In a reminder of how inscrutable the Patent Trial and Appeals Board can be, the board changed its mind about whether to institute a covered business method review of patents owned by Intellectual Ventures after a second request by Motorola Mobility LLC and dismissed the patent owner’s request for an expanded review of the decision by the board.

According to a July 24 decision by Administrative Law Judges Jameson Lee, Phillip Kaufman and Jo-Anne Kokoski, the PTAB panel said it denied Intellectual Ventures’ request for a rehearing and dismissed the request to expand the panel.

The panel did not, however, explain why it changed its mind about instituting the CBM after previously declining institution.

Indeed, the panel in August 2014 denied Motorola’s petition for CBM review of claims 1, 8, 16, and 17 of U.S. Patent No. 6,658,464 B2’464 patent, finding that the petitioner did not demonstrate that the patent was a CBM patent.

“Patent Owner argues that the Board abused its discretion by not denying institution based upon 35 U.S.C. § 325(d), in that the Board’s exercise of discretion was not based on sound legal principles because it did not prevent a serial attack against the ’464 patent. Req. Reh’g 1˗4,” the panel said.

Intellectual Ventures’ “argument suggests that the Board should deny any second petition against a patent and that prevention of serial attacks against a patent owner is the sole or primary factor in an analysis under 35 U.S.C. § 325(d). Section 325(d) does not provide for such a prohibition,” the panel said.

The panel noted that such decisions are “discretionary” and that under § 325(d), “the Director ‘may’ take into account whether the same or substantially the same argument was previously presented to the Office.

Intellectual Ventures’ contention that “the board ‘should have exercised its discretion to deny the Petition’ is better described as disagreement with our decision than as demonstrating an abuse of discretion. Disagreement with a decision is not a proper basis for rehearing.”

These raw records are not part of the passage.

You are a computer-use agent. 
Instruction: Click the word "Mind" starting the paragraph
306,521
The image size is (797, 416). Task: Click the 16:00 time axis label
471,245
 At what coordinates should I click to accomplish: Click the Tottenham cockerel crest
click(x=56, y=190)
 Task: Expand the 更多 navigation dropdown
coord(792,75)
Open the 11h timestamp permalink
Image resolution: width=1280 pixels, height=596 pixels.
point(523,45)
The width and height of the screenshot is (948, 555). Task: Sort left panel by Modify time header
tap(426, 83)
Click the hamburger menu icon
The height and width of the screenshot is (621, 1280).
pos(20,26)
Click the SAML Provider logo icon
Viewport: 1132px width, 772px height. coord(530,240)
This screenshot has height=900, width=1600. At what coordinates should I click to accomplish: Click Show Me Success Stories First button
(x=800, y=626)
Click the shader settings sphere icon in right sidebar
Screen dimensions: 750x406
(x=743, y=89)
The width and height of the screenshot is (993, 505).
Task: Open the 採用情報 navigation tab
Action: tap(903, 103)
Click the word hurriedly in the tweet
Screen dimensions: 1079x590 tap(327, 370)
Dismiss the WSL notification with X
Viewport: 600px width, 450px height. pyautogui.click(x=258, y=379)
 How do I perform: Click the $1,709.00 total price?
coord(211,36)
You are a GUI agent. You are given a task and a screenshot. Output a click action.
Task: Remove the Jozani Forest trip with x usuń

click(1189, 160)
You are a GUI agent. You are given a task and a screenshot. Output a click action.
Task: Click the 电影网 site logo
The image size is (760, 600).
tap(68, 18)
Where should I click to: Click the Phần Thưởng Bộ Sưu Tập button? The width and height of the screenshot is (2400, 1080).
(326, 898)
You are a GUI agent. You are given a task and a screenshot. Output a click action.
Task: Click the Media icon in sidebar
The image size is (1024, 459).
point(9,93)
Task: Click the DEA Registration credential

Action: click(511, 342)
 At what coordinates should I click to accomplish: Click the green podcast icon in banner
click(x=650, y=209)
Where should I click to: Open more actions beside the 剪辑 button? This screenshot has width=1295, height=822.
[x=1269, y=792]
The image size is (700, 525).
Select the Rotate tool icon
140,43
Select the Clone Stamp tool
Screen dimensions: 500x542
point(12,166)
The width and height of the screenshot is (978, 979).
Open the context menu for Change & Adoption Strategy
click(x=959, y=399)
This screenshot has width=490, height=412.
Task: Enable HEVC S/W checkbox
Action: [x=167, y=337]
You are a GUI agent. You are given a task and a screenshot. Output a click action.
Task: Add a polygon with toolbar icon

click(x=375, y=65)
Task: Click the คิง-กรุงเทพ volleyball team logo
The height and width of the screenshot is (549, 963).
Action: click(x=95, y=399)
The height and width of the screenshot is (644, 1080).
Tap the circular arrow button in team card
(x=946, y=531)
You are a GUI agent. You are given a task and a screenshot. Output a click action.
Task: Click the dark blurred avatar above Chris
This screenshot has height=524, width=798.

The panel said it “did not overlook Patent Owner’s contention that Petitioner previously argued in the 84 Petition whether the ’464 patent is a covered business method patent.”

Indeed, the panel said decision “acknowledges that Petitioner previously filed a petition for review of the ’464 patent, and that we denied institution because Petitioner did not demonstrate the ’464 patent is a covered business method patent. Dec. 2, 20.

Furthermore, the panel said “the decision acknowledges that Patent Owner argued that the Petition raises substantially the same argument presented in the 84 Decision to Institute, but concludes that trial should be instituted nonetheless based on the totality of the circumstances. Patent Owner has failed to demonstrate this is an abuse of discretion.”

The panel was silent on how the totality of those circumstances had changed its thinking.

Brenton Babcock, a partner with Knobbe Martens Olson & Bear, who represented Intellectual Ventures, couldn’t be reached immediately for comment.

"Over the past 18 months, it’s become clear that some modifications to these proceedings are required to make them not just more consistent and predictable, but also more fair to all stakeholders," said Melissa Finocchio, vice president and chief litigation counsel at Intellectual Ventures. "The system was created to be, and we believe should serve as, a cheaper, more efficient alternative to litigation for determining the validity of a patent.

"Unfortunately, it is becoming a venue where patent holders face incredible expense and uncertainty to defend their granted patents. If IV, a sophisticated company deeply involved in all parts of the patent marketplace, has a difficult time understanding how and when a patent may properly be reviewed by the PTAB, small businesses and independent inventors must find the process utterly inscrutable."

John Alemanni, a partner with Kilpatrick Townsend & Stockton LLC, who represented Motorola, also couldn’t be reached for comment.